Protecting Traditional Environmental Knowledge and New Social Movements in the Americas: Intellectual Property, Human Right or Claims to an Alternative Form of Sustainable Development?
19 Pages Posted: 10 Jul 2014
Date Written: 2005
The protection of traditional environmental knowledge (TEK) is a complex area of emerging law that has attracted a great deal of academic attention and controversy over the past five years. Rights with respect to TEK are only one dimension of the struggle for indigenous political autonomy in Mexico and elsewhere, but they are not insignificant.

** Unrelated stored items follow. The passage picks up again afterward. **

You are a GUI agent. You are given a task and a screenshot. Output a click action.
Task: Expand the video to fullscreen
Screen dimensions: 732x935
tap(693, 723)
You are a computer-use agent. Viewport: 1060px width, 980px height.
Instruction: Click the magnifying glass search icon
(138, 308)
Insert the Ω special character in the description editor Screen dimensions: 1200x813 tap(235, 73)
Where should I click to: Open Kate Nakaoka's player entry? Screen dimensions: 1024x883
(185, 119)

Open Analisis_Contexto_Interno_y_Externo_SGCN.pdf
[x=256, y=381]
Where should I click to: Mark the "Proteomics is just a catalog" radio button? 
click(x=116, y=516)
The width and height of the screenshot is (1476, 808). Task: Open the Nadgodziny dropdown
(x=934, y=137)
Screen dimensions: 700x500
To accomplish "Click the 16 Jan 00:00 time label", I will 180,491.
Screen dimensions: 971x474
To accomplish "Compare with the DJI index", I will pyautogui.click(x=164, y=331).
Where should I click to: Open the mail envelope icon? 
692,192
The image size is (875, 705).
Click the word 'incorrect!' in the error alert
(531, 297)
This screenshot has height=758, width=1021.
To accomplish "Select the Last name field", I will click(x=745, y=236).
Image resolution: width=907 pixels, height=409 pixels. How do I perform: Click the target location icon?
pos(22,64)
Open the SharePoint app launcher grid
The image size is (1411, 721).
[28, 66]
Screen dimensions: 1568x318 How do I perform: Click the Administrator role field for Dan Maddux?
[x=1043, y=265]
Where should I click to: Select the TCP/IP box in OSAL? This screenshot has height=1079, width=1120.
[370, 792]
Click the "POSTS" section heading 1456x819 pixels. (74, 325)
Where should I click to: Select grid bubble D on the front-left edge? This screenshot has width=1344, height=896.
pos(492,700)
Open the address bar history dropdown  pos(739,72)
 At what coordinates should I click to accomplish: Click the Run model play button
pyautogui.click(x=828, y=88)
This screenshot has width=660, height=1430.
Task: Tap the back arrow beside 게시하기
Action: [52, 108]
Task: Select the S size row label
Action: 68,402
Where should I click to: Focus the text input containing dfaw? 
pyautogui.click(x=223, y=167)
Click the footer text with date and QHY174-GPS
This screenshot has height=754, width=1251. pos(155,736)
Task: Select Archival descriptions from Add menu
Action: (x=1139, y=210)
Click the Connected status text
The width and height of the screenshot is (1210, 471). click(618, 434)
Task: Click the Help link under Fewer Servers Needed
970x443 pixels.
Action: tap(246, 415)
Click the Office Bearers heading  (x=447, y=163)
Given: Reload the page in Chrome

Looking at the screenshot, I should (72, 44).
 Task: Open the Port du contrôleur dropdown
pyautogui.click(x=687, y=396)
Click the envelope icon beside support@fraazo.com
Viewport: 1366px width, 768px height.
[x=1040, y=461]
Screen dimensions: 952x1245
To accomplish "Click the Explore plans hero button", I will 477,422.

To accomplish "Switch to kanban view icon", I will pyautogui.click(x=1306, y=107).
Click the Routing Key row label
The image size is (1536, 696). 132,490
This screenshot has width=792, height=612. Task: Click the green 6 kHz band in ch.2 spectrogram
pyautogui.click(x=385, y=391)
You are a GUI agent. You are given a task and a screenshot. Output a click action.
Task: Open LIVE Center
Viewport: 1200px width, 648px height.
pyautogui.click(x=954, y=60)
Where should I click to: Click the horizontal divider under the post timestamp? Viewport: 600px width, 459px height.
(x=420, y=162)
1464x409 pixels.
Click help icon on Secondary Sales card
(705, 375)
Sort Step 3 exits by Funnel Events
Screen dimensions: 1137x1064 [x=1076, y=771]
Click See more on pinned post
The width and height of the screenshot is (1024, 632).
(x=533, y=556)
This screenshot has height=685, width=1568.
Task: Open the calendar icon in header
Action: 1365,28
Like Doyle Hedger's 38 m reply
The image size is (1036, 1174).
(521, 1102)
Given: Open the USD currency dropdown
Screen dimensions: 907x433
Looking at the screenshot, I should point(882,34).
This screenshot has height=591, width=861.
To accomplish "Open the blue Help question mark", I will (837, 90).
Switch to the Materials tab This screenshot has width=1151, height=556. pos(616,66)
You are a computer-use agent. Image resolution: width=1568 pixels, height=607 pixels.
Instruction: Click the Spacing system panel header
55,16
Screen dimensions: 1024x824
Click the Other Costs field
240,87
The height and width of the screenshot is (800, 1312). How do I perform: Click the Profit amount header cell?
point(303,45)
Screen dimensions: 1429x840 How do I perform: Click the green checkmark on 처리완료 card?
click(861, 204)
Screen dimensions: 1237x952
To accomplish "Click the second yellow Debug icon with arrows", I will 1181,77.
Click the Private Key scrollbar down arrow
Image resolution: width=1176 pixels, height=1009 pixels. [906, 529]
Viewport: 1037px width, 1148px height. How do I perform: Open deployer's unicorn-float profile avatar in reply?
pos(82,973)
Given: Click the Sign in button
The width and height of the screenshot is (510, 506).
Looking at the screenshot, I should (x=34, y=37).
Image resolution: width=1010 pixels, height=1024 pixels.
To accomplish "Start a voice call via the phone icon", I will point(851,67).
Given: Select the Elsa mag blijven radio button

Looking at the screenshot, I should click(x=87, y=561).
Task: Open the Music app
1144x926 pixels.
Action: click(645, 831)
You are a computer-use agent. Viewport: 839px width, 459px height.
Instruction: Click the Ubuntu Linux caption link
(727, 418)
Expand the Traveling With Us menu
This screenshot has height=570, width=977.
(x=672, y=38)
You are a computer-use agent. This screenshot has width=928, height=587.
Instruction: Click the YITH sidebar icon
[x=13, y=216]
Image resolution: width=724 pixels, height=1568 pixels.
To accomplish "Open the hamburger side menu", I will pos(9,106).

The Zapatista resistance to NAFTA and global neoliberalism is well known but just as important are peoples' ongoing struggles in Chiapas for collective political autonomy and their assertion of rights to communal forms of rural subsistence framed in cultural terms as the right to maintain a distinctive indigenous identity. As Jung suggests with respect to the Zapatistas in Chiapas, these "cultural" assertions are not merely expressions of a need for recognition, nor attempts to safeguard traditional practices from the threat of modernity, but instead "...indigenous identity is the condition of participation in a global political dialogue" that insists upon a political voice for many of those who have been most marginalized and oppressed by modernity and asserts for this group the "right to have rights."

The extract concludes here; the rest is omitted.